I've heard this rationalization before, but I doubt it's a widespread practice in the pirates' world. Look, people are selling their soul to get "free products" (think about all the use cases where
you are the product when using all the nice "free services"). Free is awesome. We're used to free. We demand free. We get offended when some app asks for $1.99 (I exaggerate for style of course, but as someone who has an app on the Mac AppStore, this comment has a reason rooted in reality - and for the record my app is Free while you try it and you pay to unlock it so you can customize it).
It's an interesting rationalization for an illegal activity, but you are not forced to go down the path of illegality by pirating a software you want to try. You can ask the author for a trial version, and if that leads nowhere, you can just skip this software. Not happy with the terms of the deal? Don't take the deal! The author would be wise to have a trial option, but doesn't owe it to anyone.

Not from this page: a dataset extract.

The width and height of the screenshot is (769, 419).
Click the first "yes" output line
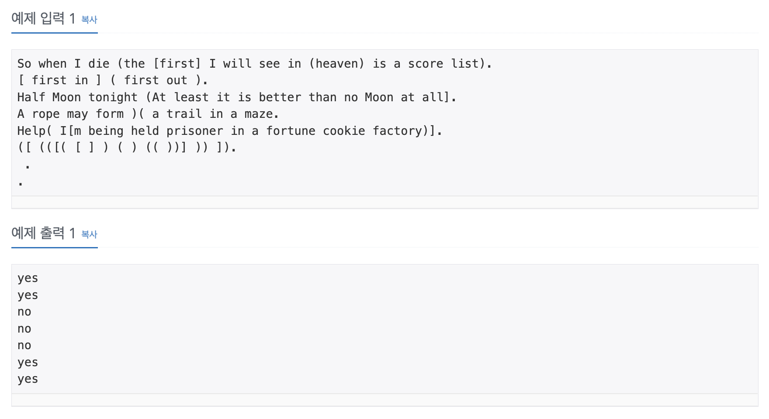click(28, 278)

Personal anecdote time: when I was much younger I wanted to buy an exotic car and the dealer didn't offer test drives (understandably). I'm not sure it would feel acceptable to anyone if I had snuck into the dealership at night and took the car out for a spin around the block and put it back after an hour just to "test it out". I realize many flaws can be pointed out in my analogy easily, but the point is that one can get away with "illegal software test drive" because it's software and one would never think of doing it with hardware, because the risks of getting caught (and their consequences) are too high when we deal with tangible assets vs sitting home downloading cracks or serialz.